=== Begin Enclosure ===
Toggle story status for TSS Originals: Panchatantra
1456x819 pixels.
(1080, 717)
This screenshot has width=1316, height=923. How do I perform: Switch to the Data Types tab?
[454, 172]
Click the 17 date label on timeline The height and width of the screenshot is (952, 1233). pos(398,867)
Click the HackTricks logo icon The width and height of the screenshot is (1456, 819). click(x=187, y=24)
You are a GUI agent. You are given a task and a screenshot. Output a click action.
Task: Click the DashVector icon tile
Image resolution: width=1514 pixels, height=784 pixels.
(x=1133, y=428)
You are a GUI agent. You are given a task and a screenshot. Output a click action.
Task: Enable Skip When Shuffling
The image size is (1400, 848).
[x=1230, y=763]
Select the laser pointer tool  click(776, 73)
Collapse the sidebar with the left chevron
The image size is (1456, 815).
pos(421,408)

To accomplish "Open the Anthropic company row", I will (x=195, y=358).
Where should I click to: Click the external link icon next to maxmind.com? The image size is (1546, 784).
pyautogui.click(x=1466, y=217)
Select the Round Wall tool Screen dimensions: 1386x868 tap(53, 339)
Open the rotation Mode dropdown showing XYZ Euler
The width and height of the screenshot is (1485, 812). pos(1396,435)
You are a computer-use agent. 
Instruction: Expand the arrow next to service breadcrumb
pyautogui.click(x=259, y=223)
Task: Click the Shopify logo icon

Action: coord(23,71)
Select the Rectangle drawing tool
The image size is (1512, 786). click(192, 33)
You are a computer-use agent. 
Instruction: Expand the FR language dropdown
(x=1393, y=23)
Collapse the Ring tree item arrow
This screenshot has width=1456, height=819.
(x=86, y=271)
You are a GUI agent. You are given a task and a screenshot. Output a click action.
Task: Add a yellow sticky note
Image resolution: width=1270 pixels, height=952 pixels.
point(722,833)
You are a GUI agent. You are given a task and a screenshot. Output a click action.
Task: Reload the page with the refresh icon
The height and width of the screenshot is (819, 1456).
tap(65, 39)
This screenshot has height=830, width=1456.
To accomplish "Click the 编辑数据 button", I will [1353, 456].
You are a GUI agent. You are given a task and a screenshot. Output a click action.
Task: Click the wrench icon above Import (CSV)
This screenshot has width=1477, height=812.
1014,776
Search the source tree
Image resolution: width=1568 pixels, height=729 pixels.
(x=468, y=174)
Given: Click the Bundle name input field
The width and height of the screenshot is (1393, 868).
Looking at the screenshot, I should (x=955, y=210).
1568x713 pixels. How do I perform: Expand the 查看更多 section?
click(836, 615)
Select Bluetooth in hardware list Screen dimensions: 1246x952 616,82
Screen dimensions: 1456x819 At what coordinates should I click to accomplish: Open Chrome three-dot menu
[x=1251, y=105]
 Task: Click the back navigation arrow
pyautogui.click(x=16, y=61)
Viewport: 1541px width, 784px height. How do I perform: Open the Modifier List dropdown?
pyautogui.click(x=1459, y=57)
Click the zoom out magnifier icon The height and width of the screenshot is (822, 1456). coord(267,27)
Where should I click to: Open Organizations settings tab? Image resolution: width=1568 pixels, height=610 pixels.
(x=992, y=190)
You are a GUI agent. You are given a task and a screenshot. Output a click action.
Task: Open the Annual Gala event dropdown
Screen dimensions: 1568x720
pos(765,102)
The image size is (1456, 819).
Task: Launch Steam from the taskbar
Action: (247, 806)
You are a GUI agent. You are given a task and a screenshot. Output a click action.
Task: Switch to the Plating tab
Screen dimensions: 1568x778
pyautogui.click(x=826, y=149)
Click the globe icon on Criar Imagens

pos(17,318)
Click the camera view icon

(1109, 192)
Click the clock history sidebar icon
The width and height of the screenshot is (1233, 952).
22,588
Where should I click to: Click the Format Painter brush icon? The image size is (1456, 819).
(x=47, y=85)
=== End Enclosure ===
# [Aim of the task]
Could you copy out all of the records above exactly?

# [Solved exercise]
Toggle story status for TSS Originals: Panchatantra
1456x819 pixels.
(1080, 717)
This screenshot has width=1316, height=923. How do I perform: Switch to the Data Types tab?
[454, 172]
Click the 17 date label on timeline The height and width of the screenshot is (952, 1233). pos(398,867)
Click the HackTricks logo icon The width and height of the screenshot is (1456, 819). click(x=187, y=24)
You are a GUI agent. You are given a task and a screenshot. Output a click action.
Task: Click the DashVector icon tile
Image resolution: width=1514 pixels, height=784 pixels.
(x=1133, y=428)
You are a GUI agent. You are given a task and a screenshot. Output a click action.
Task: Enable Skip When Shuffling
The image size is (1400, 848).
[x=1230, y=763]
Select the laser pointer tool  click(776, 73)
Collapse the sidebar with the left chevron
The image size is (1456, 815).
pos(421,408)

To accomplish "Open the Anthropic company row", I will (x=195, y=358).
Where should I click to: Click the external link icon next to maxmind.com? The image size is (1546, 784).
pyautogui.click(x=1466, y=217)
Select the Round Wall tool Screen dimensions: 1386x868 tap(53, 339)
Open the rotation Mode dropdown showing XYZ Euler
The width and height of the screenshot is (1485, 812). pos(1396,435)
You are a computer-use agent. 
Instruction: Expand the arrow next to service breadcrumb
pyautogui.click(x=259, y=223)
Task: Click the Shopify logo icon

Action: coord(23,71)
Select the Rectangle drawing tool
The image size is (1512, 786). click(192, 33)
You are a computer-use agent. 
Instruction: Expand the FR language dropdown
(x=1393, y=23)
Collapse the Ring tree item arrow
This screenshot has width=1456, height=819.
(x=86, y=271)
You are a GUI agent. You are given a task and a screenshot. Output a click action.
Task: Add a yellow sticky note
Image resolution: width=1270 pixels, height=952 pixels.
point(722,833)
You are a GUI agent. You are given a task and a screenshot. Output a click action.
Task: Reload the page with the refresh icon
The height and width of the screenshot is (819, 1456).
tap(65, 39)
This screenshot has height=830, width=1456.
To accomplish "Click the 编辑数据 button", I will [1353, 456].
You are a GUI agent. You are given a task and a screenshot. Output a click action.
Task: Click the wrench icon above Import (CSV)
This screenshot has width=1477, height=812.
1014,776
Search the source tree
Image resolution: width=1568 pixels, height=729 pixels.
(x=468, y=174)
Given: Click the Bundle name input field
The width and height of the screenshot is (1393, 868).
Looking at the screenshot, I should (x=955, y=210).
1568x713 pixels. How do I perform: Expand the 查看更多 section?
click(836, 615)
Select Bluetooth in hardware list Screen dimensions: 1246x952 616,82
Screen dimensions: 1456x819 At what coordinates should I click to accomplish: Open Chrome three-dot menu
[x=1251, y=105]
 Task: Click the back navigation arrow
pyautogui.click(x=16, y=61)
Viewport: 1541px width, 784px height. How do I perform: Open the Modifier List dropdown?
pyautogui.click(x=1459, y=57)
Click the zoom out magnifier icon The height and width of the screenshot is (822, 1456). coord(267,27)
Where should I click to: Open Organizations settings tab? Image resolution: width=1568 pixels, height=610 pixels.
(x=992, y=190)
You are a GUI agent. You are given a task and a screenshot. Output a click action.
Task: Open the Annual Gala event dropdown
Screen dimensions: 1568x720
pos(765,102)
The image size is (1456, 819).
Task: Launch Steam from the taskbar
Action: (247, 806)
You are a GUI agent. You are given a task and a screenshot. Output a click action.
Task: Switch to the Plating tab
Screen dimensions: 1568x778
pyautogui.click(x=826, y=149)
Click the globe icon on Criar Imagens

pos(17,318)
Click the camera view icon

(1109, 192)
Click the clock history sidebar icon
The width and height of the screenshot is (1233, 952).
22,588
Where should I click to: Click the Format Painter brush icon? The image size is (1456, 819).
(x=47, y=85)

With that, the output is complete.